The Judge at first instance found that at the beginning of the parties’ relationship, the net value of assets in the business, apart from the hotel properties, was effectively nil. He concluded that the wife had made a high contribution to the hotel’s success and that it would be impossible to identify the parties’ differing contributions. Without attributing a value to the hotel as at the start of the relationship he accepted the wife’s argument that one-third of the available assets should be attributed to the husband and excluded from the sharing principle with the remaining two-thirds being divided between the parties.

The Court of Appeal held that although the Judge erred in accepting that the business itself had effectively no value at the date the husband acquired it, the result he ultimately ordered was not infected by that error as it was unlikely that the value of the business was as significant as the husband had suggested, and in any event the wife’s commitment had played an important role in maintaining such value as it had. The effect of the order was to give the wife approximately one-third and the husband two-thirds of the total available assets, and that reflected the derivation of the hotel and its trade. Accordingly, it was inappropriate to interfere with the Judge’s assessment of the appropriate split of assets.

As these reported cases illustrate the outcome of each case dealing with inherited assets will depend entirely on its own facts. Given the current uncertainty of the law in this area, any individual who may find themselves in a similar situation to the husbands in these cases should consider how such wealth may be protected.

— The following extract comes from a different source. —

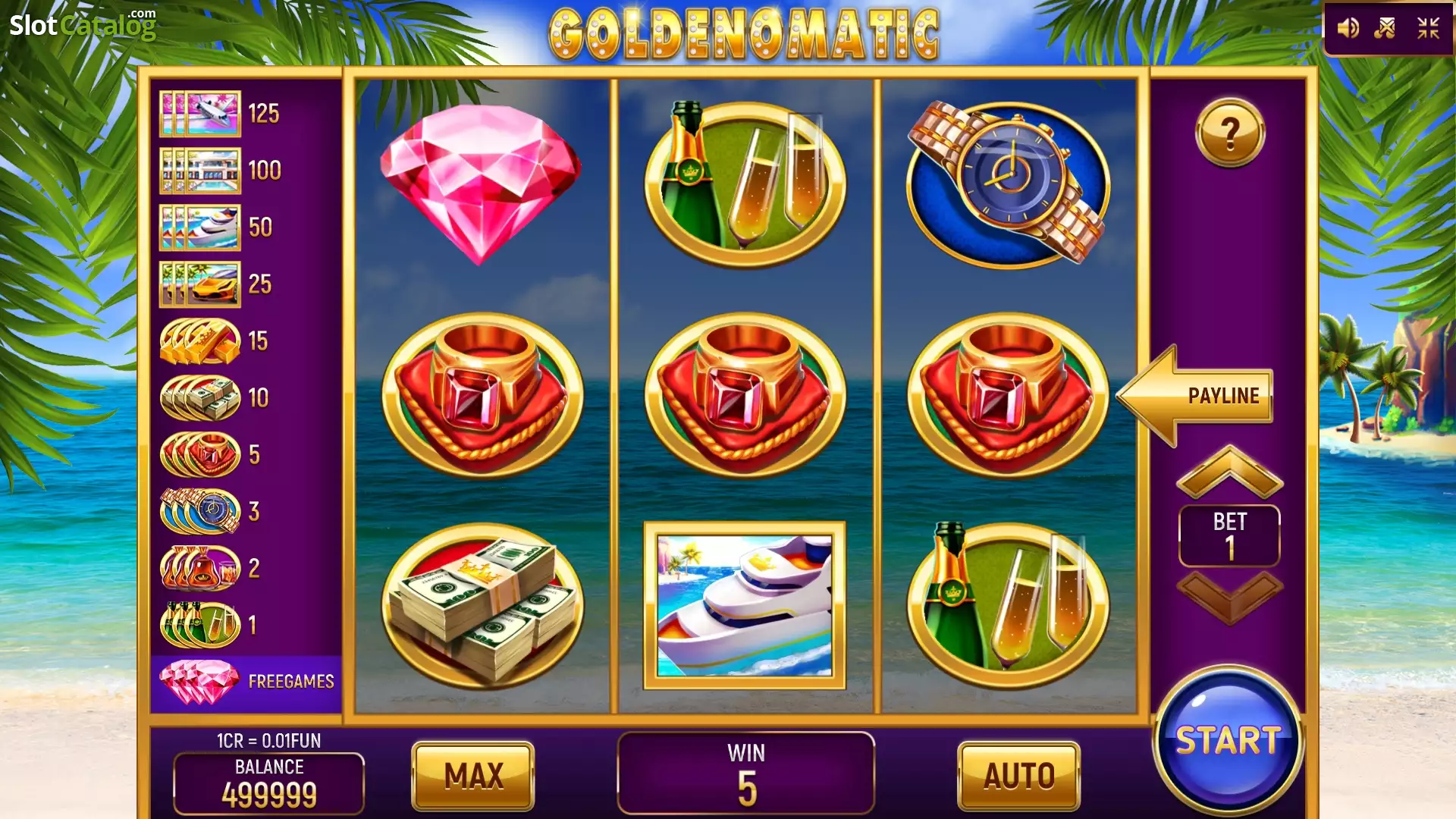
Task: Enable AUTO spin mode
Action: coord(1019,776)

The Law Commission is due to report later this year on the approach of the English Court to division of non-matrimonial assets but whether that will herald a change in the law for the treatment of inherited wealth remains to be seen. At present, it is advisable for an individual to seek to protect their inherited wealth by entering into a pre-nuptial or post-nuptial agreement. Although not legally binding on the Court, since the Supreme Court decision in Radmacher v Granatino [2010] UKSC 42 they can be upheld provided the outcome and the procedure adopted in negotiating the agreement are fair.